**TASK PROMPT:**
Every line below from the one with "Close the Add AAD User or Group panel" through the one with "This screenshot has height=494, width=630." should be retyped exactly, both ends included; no other lines and no pictures.

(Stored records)
##########
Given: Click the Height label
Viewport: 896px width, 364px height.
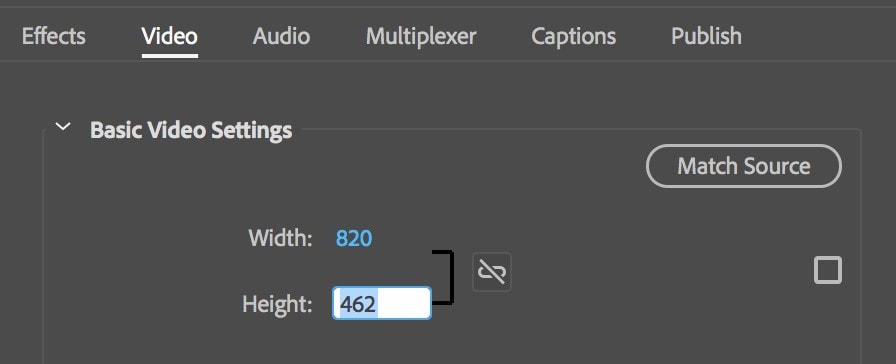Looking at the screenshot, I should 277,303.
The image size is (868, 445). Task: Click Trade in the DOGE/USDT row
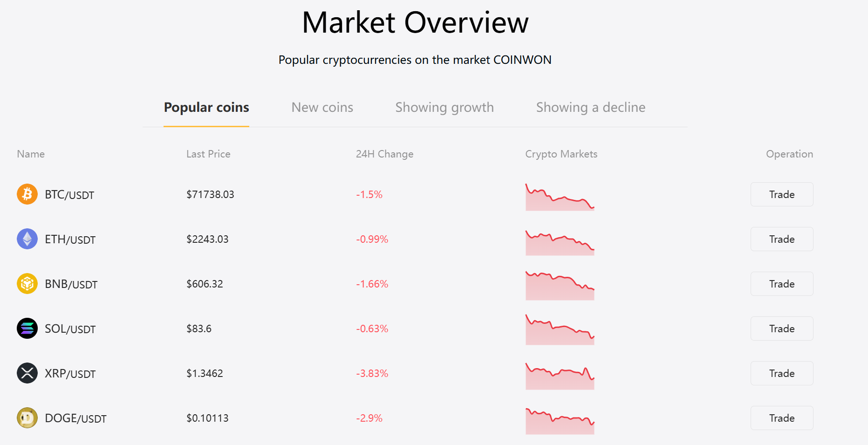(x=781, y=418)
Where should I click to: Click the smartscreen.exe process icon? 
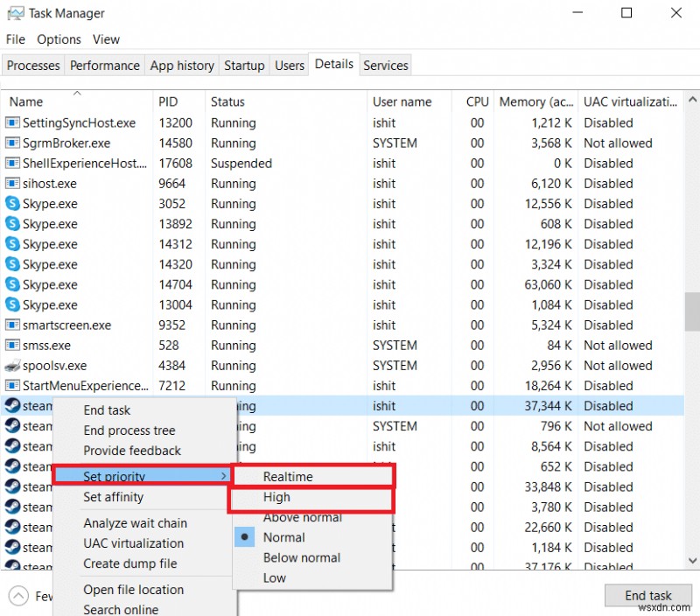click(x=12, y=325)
##########
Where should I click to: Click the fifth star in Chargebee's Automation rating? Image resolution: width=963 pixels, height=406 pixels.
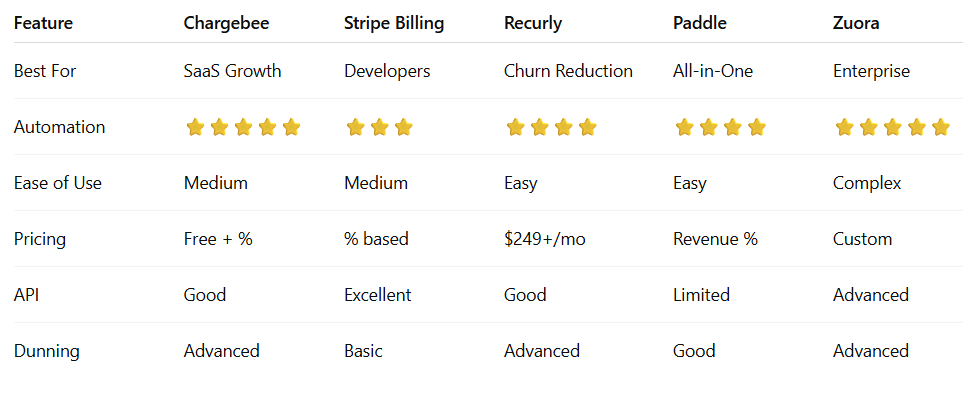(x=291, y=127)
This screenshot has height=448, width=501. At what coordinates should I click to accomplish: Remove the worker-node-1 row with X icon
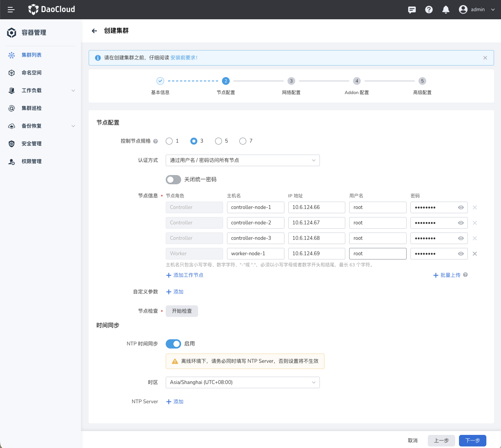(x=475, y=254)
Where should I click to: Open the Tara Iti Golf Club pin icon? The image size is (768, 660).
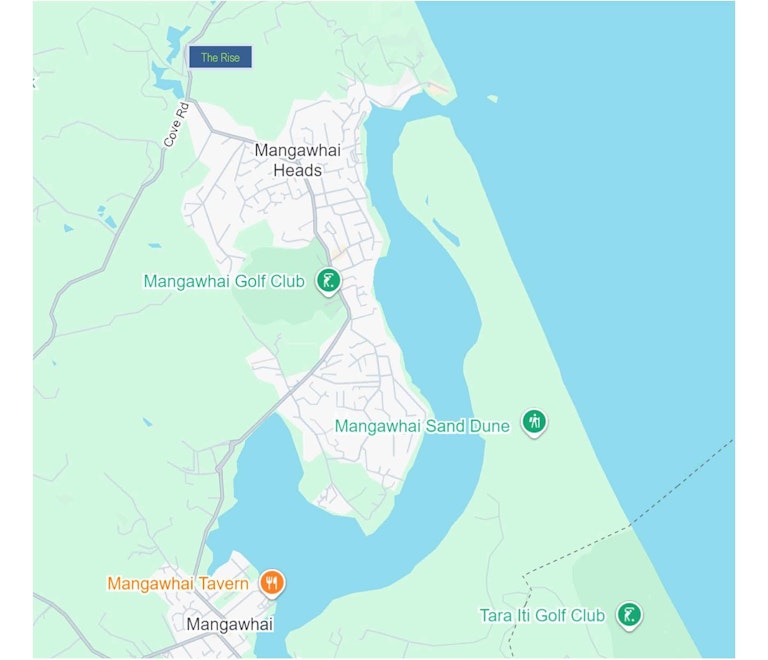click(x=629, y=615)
##########
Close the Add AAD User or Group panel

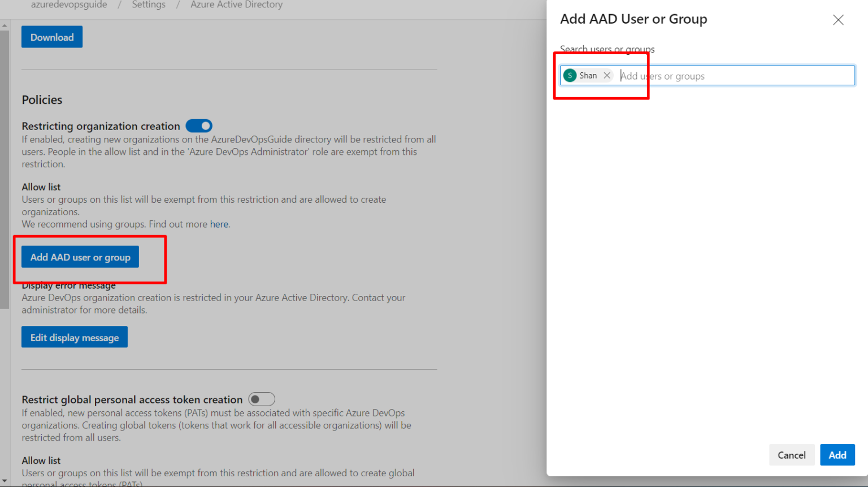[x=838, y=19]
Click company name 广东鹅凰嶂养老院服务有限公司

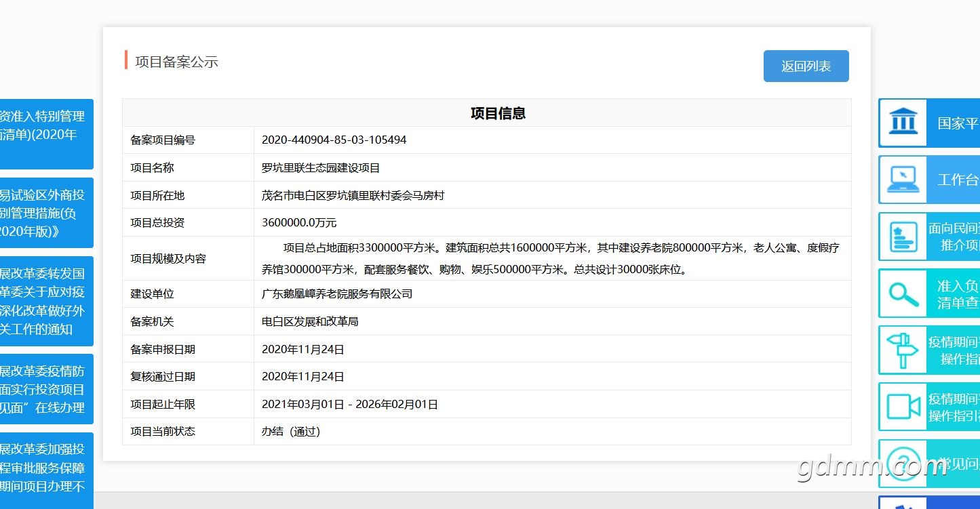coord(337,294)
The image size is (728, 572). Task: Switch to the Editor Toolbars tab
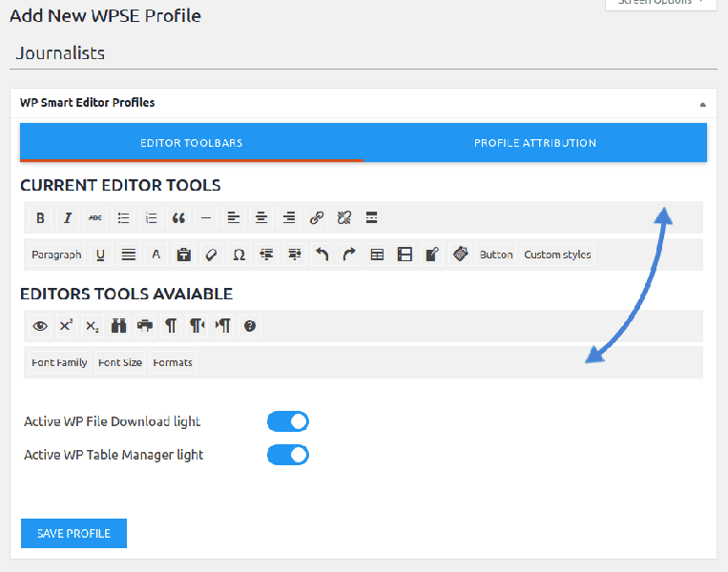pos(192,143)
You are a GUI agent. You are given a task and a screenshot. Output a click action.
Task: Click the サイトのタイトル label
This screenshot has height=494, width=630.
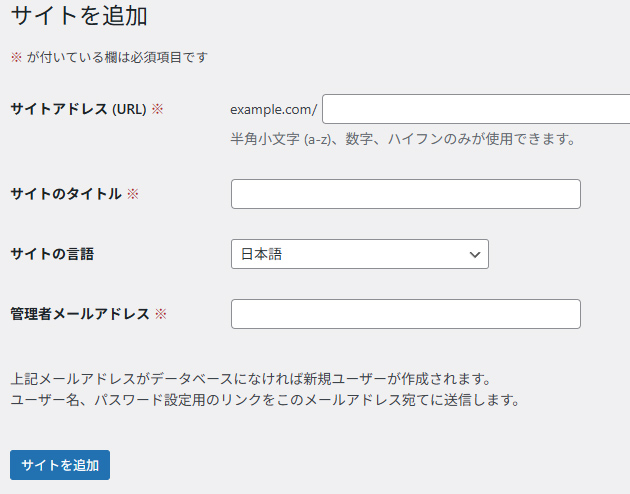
##########
**TASK SOLUTION:**
Close the Add AAD User or Group panel

[x=838, y=19]
Click company name 广东鹅凰嶂养老院服务有限公司

coord(337,294)
The image size is (728, 572). Task: Switch to the Editor Toolbars tab
pos(192,143)
You are a GUI agent. You are given a task and a screenshot. Output a click action.
Task: Click the サイトのタイトル label
This screenshot has height=494, width=630.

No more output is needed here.